In the Media
Winston & Strawn Scores Victory in High Fructose Corn Syrup Products Liability Case
In the Media
Winston & Strawn Scores Victory in High Fructose Corn Syrup Products Liability Case
December 11, 2014
Winston & Strawn successfully obtained a dismissal of a first-of-its-kind products liability suit against clients Archer Daniels Midland Co., Cargil., Tate & Lyle, and Ingredion. The suit received widespread national media attention, including the Forbes article “Demonization By Litigation: Food Ingredient Makers Face Frivolous Charges,” and Law360’s December 11 article “2nd Circ. Favors ADM, Cargill In $5M Corn Syrup Safety Suit.”
The plaintiff alleged that high fructose corn syrup (HFCS) is a man-made “toxin” that is unreasonably dangerous and that consuming foods and beverages containing HFCS caused her to develop type 2 diabetes.

[Collected data entries]

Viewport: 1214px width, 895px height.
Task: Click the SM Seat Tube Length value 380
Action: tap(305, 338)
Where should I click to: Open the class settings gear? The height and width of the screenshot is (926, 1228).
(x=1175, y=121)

==

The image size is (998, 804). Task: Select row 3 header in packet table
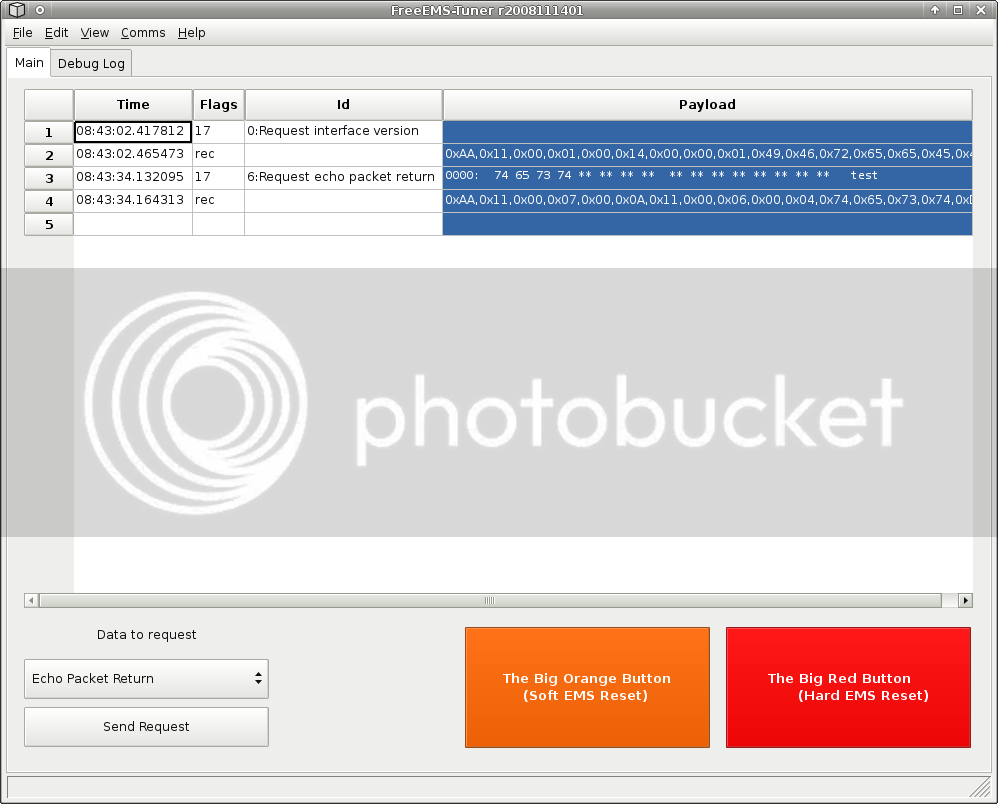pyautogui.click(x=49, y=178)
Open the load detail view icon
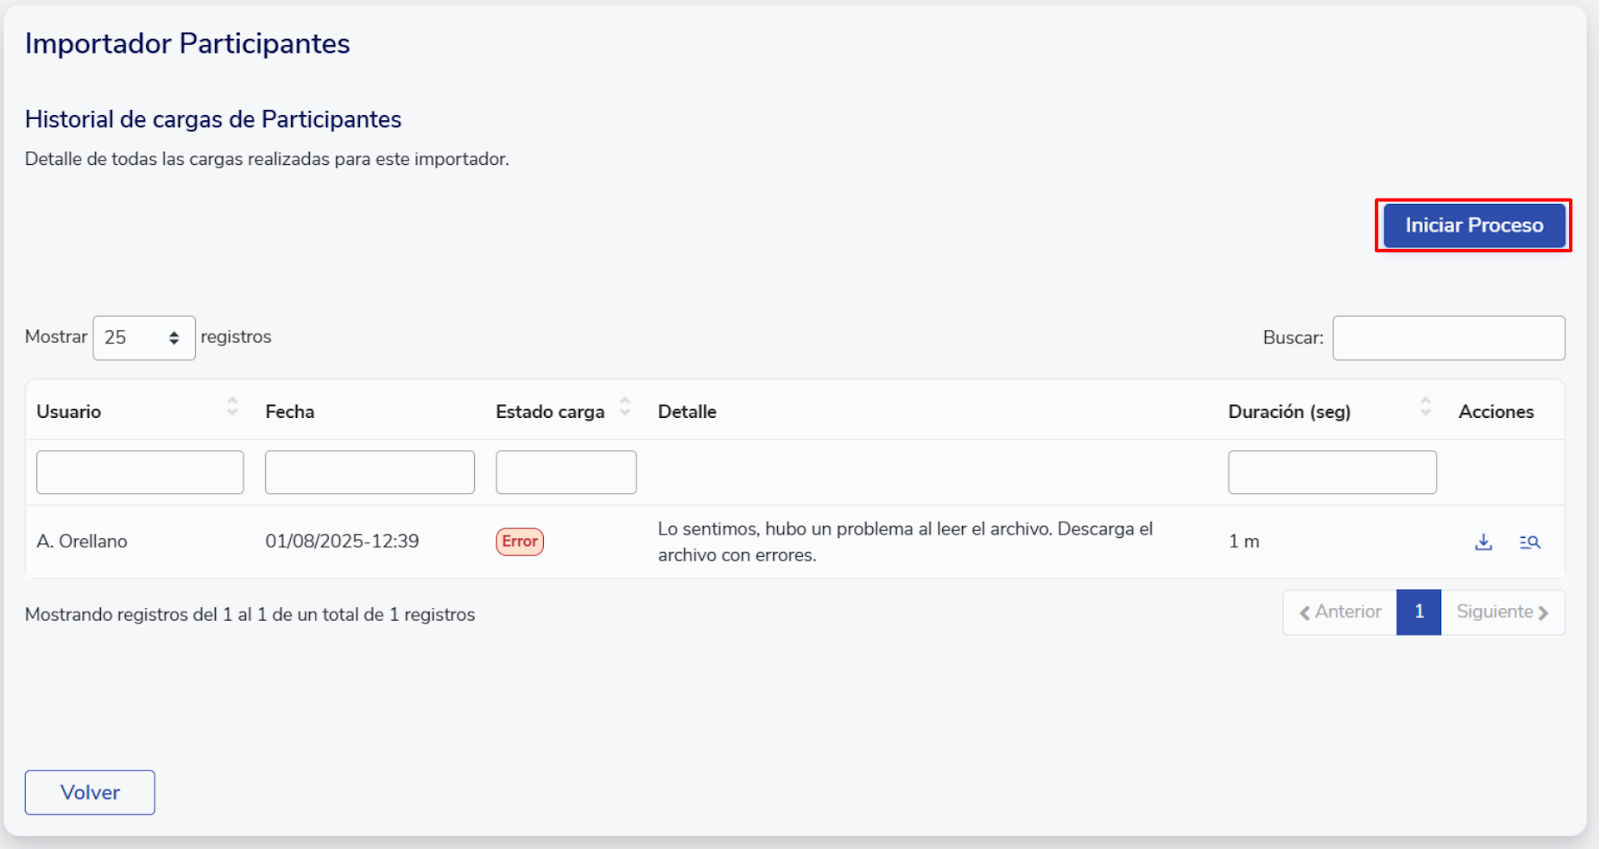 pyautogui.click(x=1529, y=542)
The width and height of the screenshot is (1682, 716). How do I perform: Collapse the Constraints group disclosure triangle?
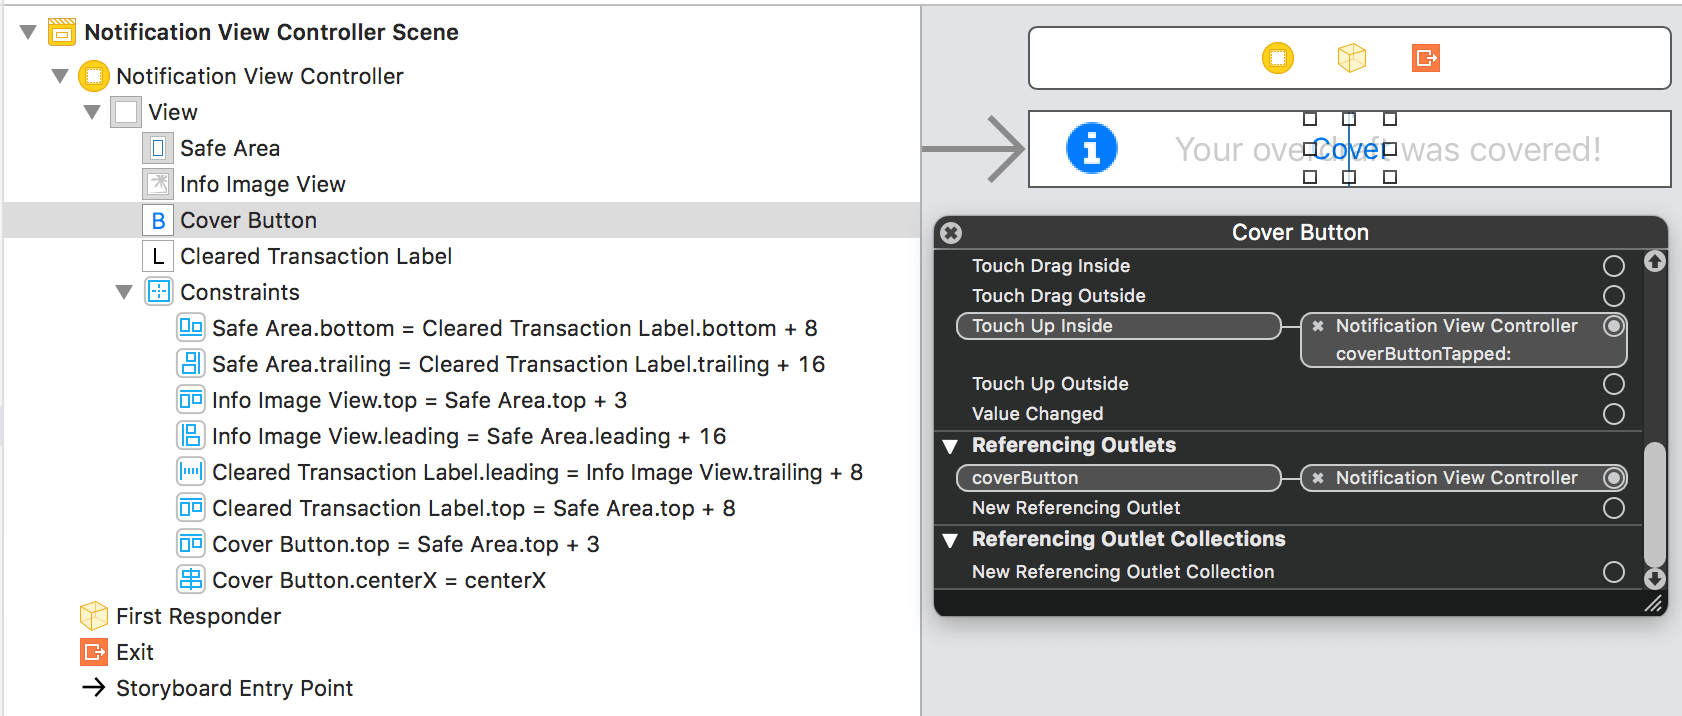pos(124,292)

### Task objective
Could you carry the high fructose corn syrup lawsuit write-up forward from its last sentence?

### Answer area
The district court dismissed the suit, finding it failed to state a claim and citing multiple grounds for dismissal. Among other things, the district court ruled that the plaintiff could not invoke the doctrine of market share liability, rarely used as a substitute for proving the responsibility of any individual defendant. The Second Circuit’s unanimous three-judge appeals panel ruled a district court judge was correct in dismissing the case for failure to state a claim. Among other things, the Second Circuit affirmed the lower court’s refusal to apply the market share liability doctrine.
Forbes described the suit as “the most notorious illustration of how a baseless lawsuit can effectively demonize one disfavored food ingredient.”
Steve D’Amore told Law360 that he and his clients are pleased with the court’s decision.
Winston & Strawn’s Steve D’Amore, Dan Webb, and Scott Glauberman represented the Winston & Strawn clients in the suit. Mr. D’Amore argued the case in the Second Circuit Court of Appeals.